- Excerpted records
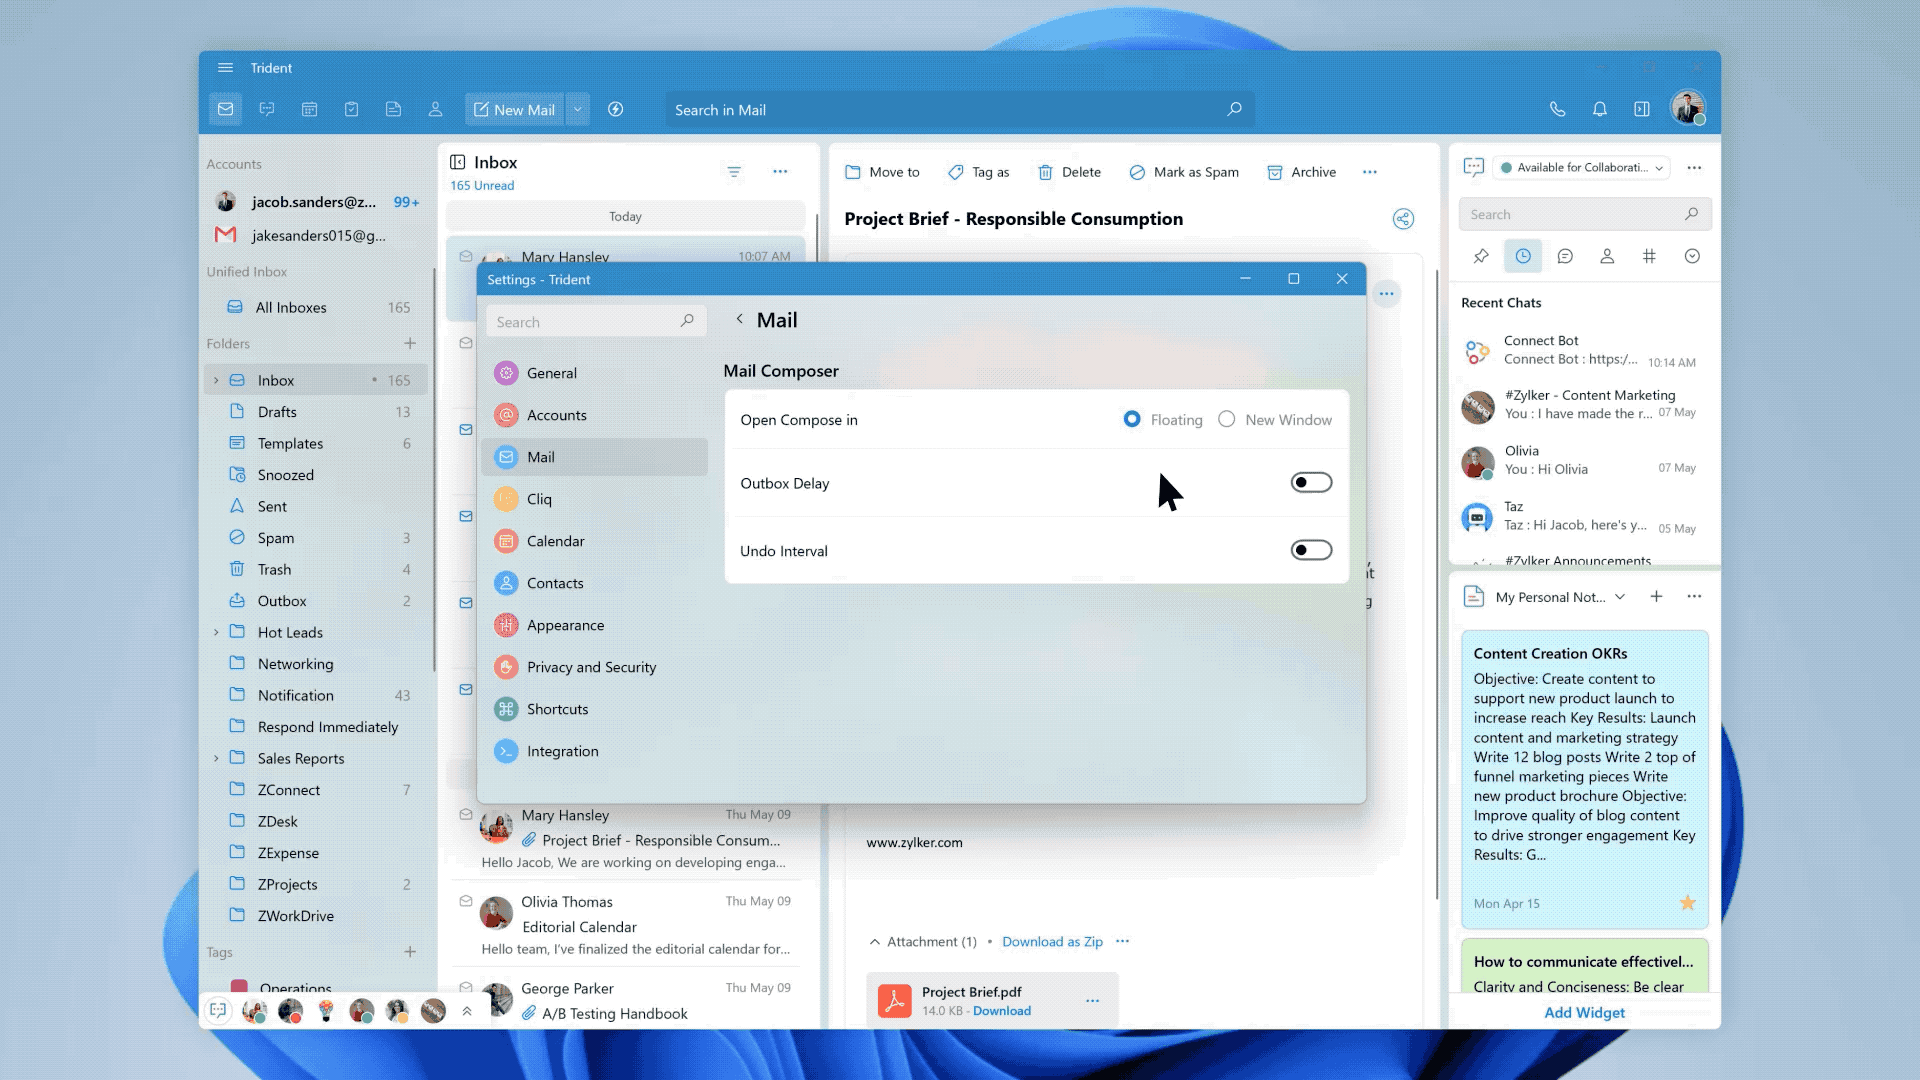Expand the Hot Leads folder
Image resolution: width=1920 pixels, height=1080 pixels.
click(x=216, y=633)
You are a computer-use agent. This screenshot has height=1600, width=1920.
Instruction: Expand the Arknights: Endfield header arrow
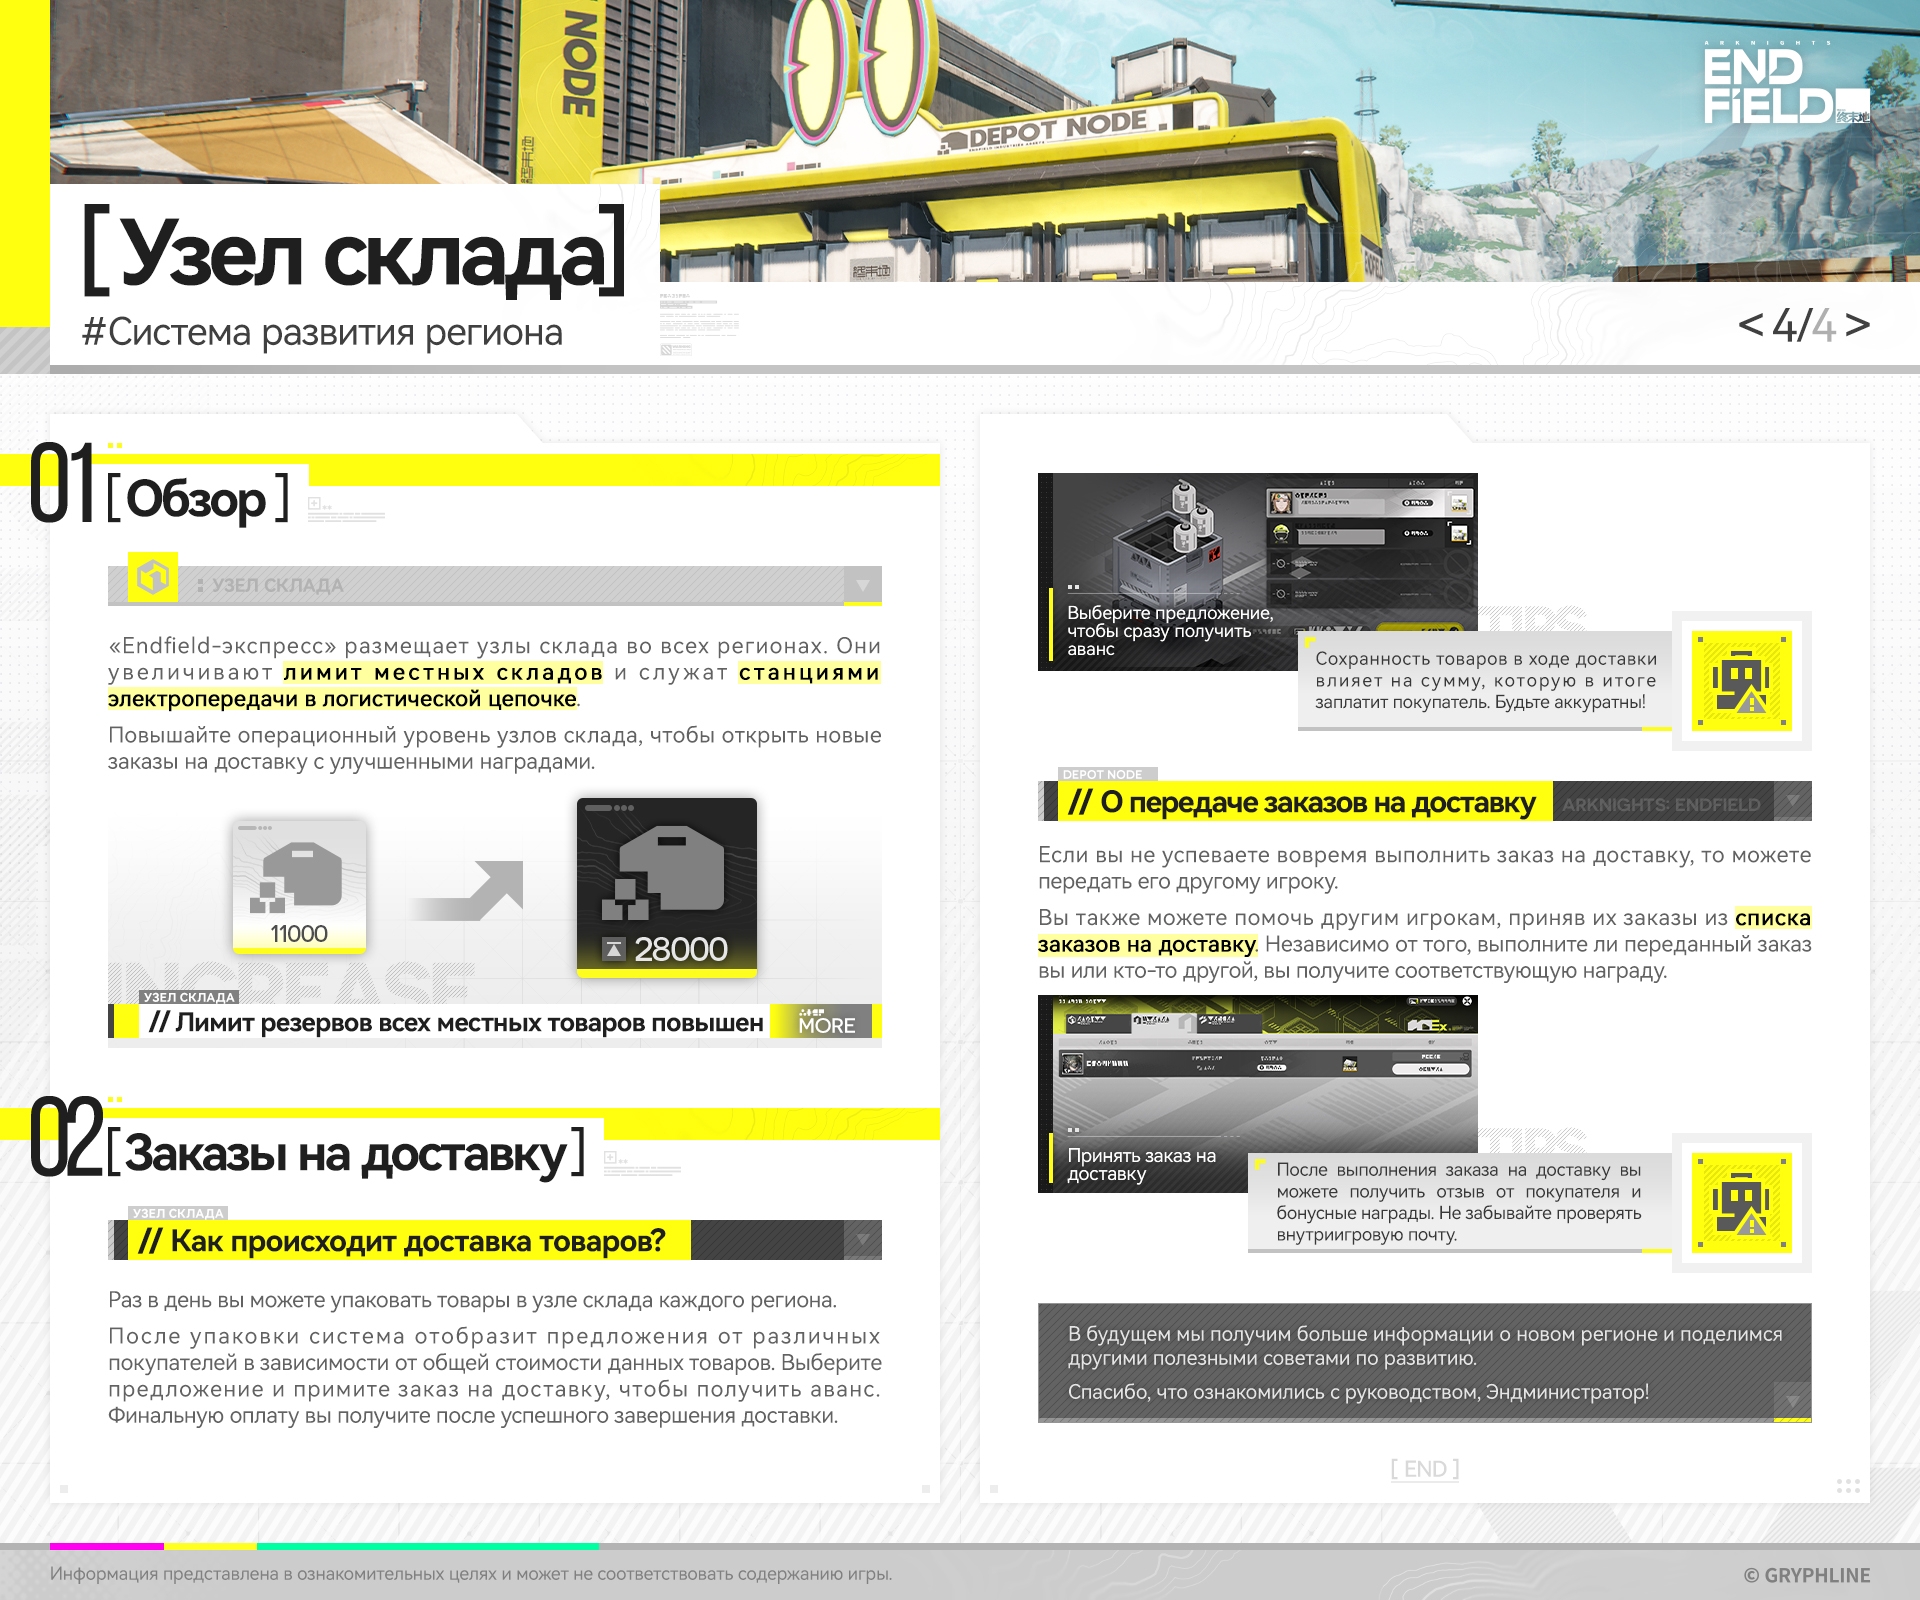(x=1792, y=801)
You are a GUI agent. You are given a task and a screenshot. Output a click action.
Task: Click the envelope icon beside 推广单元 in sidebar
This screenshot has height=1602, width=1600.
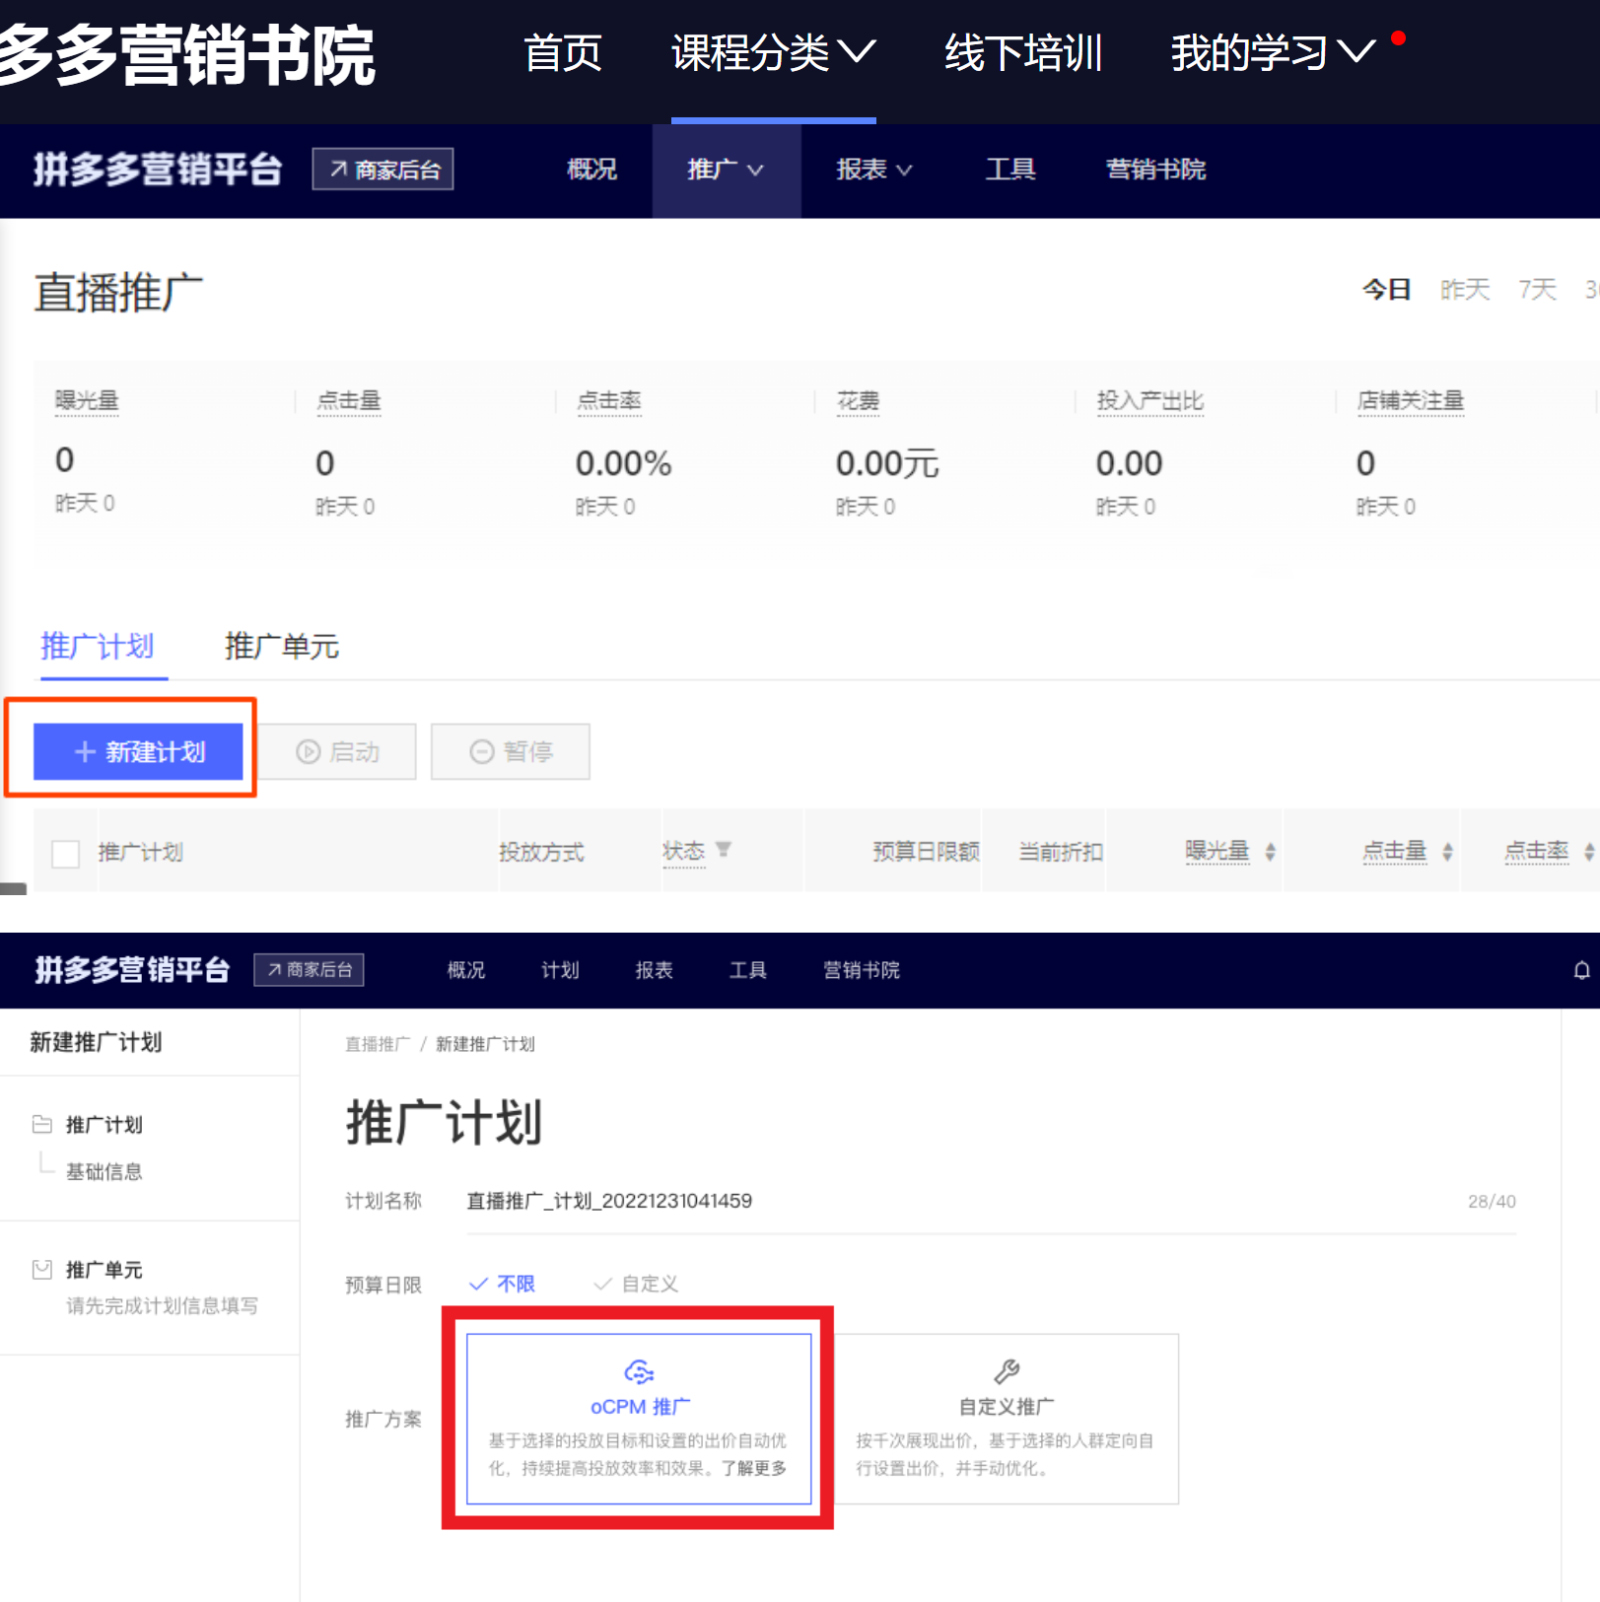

- Assigned task
Here the lines from the one containing "Task: Click the" through the end of the material are to be copied exactly, with the pictures omitted.

- Output
Task: Click the envelope icon beside 推广单元 in sidebar
This screenshot has height=1602, width=1600.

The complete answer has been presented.